● **WHAT YOU WILL DO**: Determine how many lines in the material below contain the string "dialog", then state only that count.

● **RECORDS SUPPLIED**:
[Start of section]

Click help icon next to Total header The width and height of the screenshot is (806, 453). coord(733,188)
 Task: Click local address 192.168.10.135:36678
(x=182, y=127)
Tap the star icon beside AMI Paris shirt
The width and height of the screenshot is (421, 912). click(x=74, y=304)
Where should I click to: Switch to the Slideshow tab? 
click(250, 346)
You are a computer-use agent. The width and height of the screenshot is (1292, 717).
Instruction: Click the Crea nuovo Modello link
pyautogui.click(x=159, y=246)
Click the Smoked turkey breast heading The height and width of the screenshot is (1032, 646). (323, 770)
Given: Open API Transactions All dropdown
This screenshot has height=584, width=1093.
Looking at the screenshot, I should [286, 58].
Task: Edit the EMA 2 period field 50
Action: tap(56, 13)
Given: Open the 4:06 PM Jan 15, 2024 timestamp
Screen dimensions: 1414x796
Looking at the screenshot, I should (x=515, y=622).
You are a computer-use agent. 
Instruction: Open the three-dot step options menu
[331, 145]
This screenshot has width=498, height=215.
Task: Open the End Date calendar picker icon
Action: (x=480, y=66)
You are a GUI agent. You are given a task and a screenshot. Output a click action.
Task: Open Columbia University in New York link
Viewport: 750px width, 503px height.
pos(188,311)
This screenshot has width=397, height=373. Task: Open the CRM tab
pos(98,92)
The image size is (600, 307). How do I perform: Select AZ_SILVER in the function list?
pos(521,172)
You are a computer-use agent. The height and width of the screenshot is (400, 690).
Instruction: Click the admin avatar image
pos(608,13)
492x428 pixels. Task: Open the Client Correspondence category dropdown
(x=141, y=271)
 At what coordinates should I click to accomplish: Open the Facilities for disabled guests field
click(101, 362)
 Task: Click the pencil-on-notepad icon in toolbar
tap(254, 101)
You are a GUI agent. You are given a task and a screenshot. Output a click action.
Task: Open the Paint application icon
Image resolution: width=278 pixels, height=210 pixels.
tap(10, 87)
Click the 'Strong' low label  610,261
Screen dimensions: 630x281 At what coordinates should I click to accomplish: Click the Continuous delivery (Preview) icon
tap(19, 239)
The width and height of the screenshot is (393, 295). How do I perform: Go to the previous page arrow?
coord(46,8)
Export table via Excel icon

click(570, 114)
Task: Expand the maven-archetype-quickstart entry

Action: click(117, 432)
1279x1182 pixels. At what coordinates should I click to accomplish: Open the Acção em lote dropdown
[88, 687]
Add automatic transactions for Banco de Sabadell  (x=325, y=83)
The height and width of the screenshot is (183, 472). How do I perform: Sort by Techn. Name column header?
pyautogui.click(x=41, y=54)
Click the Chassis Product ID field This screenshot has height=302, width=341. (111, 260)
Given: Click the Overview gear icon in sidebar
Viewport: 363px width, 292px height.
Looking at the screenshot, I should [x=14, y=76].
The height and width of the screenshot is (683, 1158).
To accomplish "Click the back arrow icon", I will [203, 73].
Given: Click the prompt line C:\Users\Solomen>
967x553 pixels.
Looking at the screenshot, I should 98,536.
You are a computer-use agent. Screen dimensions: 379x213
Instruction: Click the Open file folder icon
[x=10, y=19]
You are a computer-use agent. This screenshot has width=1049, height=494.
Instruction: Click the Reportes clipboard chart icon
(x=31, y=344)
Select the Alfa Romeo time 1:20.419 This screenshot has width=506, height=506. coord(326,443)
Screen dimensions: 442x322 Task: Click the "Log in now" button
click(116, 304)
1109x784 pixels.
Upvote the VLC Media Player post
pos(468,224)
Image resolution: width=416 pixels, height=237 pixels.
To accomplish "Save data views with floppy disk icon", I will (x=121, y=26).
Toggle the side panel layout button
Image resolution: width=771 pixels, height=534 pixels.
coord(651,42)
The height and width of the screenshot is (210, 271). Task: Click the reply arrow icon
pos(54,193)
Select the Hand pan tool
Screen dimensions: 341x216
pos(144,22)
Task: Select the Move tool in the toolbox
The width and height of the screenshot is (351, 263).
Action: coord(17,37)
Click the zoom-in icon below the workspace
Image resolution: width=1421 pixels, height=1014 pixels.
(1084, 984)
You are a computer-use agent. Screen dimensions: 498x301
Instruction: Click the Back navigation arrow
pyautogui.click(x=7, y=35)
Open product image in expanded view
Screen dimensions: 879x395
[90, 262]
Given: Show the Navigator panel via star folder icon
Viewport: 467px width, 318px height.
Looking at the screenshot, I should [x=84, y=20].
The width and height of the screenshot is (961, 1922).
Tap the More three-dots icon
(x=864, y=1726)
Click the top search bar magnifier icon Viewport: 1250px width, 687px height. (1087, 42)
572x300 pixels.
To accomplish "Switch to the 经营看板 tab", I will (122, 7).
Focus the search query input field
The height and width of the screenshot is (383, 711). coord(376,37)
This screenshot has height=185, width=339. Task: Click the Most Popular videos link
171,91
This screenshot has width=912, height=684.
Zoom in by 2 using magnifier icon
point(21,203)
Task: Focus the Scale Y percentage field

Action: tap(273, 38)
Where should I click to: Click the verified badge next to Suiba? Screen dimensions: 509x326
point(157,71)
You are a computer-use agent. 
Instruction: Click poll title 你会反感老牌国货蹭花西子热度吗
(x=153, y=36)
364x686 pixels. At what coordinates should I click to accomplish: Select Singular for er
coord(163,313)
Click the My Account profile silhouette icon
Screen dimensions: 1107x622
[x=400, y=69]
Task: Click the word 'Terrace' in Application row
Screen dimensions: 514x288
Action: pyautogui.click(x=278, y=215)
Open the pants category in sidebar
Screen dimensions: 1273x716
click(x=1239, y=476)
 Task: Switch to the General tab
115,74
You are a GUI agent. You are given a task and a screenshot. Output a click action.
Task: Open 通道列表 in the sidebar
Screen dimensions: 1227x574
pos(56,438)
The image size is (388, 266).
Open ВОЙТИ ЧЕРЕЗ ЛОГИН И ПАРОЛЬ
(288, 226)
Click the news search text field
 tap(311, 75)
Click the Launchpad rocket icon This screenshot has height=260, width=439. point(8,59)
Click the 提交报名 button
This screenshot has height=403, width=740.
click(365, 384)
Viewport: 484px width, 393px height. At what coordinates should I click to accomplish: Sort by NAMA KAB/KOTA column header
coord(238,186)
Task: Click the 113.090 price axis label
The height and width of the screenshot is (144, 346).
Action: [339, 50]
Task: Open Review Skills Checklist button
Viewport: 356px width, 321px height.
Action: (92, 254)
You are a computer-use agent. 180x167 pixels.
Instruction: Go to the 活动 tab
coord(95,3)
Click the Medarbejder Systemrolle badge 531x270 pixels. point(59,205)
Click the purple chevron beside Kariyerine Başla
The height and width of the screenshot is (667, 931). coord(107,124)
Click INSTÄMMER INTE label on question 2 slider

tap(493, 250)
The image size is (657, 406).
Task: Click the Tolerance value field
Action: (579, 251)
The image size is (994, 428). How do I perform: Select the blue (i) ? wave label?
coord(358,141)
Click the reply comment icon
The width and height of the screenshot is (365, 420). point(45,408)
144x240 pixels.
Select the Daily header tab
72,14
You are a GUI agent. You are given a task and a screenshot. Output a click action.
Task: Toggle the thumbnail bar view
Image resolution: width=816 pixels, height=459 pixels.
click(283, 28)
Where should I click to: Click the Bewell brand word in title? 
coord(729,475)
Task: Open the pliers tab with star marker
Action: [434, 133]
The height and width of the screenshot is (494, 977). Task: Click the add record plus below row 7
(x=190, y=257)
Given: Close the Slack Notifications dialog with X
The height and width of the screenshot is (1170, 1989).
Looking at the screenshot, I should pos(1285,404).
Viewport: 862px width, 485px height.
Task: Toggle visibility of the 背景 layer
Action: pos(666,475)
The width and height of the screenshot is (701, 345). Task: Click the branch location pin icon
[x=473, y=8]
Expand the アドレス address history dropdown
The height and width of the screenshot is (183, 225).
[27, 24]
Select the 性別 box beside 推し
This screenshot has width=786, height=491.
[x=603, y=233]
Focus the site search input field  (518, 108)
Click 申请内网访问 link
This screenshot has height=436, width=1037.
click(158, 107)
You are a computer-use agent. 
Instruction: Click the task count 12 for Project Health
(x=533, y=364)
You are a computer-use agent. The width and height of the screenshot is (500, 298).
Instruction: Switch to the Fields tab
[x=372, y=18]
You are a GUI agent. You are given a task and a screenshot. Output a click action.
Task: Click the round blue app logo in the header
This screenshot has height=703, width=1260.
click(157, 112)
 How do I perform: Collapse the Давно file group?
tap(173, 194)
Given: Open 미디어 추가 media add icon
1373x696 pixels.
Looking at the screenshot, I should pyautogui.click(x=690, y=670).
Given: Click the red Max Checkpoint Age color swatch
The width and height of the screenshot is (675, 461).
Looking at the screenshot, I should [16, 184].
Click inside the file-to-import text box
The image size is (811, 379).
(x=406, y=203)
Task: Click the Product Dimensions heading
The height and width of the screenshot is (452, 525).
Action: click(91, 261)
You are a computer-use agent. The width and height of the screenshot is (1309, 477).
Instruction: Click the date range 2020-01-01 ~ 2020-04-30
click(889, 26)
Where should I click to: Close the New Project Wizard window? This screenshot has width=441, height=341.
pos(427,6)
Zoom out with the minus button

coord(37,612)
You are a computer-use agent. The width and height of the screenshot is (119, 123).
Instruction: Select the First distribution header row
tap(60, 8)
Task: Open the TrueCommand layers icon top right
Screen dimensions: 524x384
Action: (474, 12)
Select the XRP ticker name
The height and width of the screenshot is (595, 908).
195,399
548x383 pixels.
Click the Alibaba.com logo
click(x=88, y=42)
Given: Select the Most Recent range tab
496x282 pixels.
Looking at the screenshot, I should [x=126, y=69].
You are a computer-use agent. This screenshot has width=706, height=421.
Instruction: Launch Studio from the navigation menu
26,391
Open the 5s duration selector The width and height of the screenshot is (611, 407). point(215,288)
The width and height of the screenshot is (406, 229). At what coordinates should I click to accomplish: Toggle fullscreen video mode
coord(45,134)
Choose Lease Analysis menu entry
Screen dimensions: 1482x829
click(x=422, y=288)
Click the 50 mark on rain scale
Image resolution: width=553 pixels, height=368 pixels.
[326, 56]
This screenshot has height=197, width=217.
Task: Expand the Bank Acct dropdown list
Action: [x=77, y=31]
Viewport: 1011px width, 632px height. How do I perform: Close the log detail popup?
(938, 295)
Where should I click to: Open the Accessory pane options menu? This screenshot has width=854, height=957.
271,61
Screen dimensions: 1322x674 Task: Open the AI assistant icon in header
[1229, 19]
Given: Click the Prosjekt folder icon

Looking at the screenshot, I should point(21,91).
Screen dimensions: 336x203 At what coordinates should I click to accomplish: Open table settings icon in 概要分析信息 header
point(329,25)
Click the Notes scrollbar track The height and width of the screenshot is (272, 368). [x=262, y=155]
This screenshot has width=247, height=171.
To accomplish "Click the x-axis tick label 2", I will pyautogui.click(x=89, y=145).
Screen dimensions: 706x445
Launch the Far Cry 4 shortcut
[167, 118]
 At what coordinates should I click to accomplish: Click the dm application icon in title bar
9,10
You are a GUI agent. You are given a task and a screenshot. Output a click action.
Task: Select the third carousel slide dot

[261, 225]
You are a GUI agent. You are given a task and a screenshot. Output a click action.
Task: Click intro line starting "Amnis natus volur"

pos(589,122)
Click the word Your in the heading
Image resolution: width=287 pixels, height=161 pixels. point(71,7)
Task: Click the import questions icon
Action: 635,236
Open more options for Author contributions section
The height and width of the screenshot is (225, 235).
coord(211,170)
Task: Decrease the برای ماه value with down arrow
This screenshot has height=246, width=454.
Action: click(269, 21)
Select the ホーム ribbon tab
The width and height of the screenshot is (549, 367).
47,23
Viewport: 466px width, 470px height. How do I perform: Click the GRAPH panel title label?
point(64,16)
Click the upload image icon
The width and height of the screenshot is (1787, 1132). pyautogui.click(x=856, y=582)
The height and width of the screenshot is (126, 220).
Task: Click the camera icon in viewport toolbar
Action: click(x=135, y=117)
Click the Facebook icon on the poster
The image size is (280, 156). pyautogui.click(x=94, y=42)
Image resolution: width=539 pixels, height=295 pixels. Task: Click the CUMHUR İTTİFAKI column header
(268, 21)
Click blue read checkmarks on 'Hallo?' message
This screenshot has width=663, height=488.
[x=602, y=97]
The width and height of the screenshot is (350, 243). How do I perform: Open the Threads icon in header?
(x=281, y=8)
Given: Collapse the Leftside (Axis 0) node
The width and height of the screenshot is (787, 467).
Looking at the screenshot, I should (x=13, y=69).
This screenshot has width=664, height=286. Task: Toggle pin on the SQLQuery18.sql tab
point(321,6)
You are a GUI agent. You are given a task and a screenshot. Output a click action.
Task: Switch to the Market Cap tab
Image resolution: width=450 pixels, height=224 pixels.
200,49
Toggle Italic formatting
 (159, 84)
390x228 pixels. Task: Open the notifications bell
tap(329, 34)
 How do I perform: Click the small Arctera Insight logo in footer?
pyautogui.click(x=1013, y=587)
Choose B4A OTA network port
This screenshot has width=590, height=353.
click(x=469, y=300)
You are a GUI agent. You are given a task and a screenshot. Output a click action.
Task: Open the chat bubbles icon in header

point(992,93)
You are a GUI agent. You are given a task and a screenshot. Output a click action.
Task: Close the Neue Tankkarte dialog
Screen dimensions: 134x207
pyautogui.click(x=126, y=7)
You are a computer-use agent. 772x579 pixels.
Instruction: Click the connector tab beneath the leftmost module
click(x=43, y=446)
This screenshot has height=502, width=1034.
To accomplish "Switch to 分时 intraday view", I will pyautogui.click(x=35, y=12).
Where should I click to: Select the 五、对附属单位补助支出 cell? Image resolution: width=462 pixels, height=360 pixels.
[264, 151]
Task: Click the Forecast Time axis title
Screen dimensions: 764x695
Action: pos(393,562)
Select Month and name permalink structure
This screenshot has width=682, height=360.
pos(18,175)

[End of section]

● **TASK ANSWER**: 2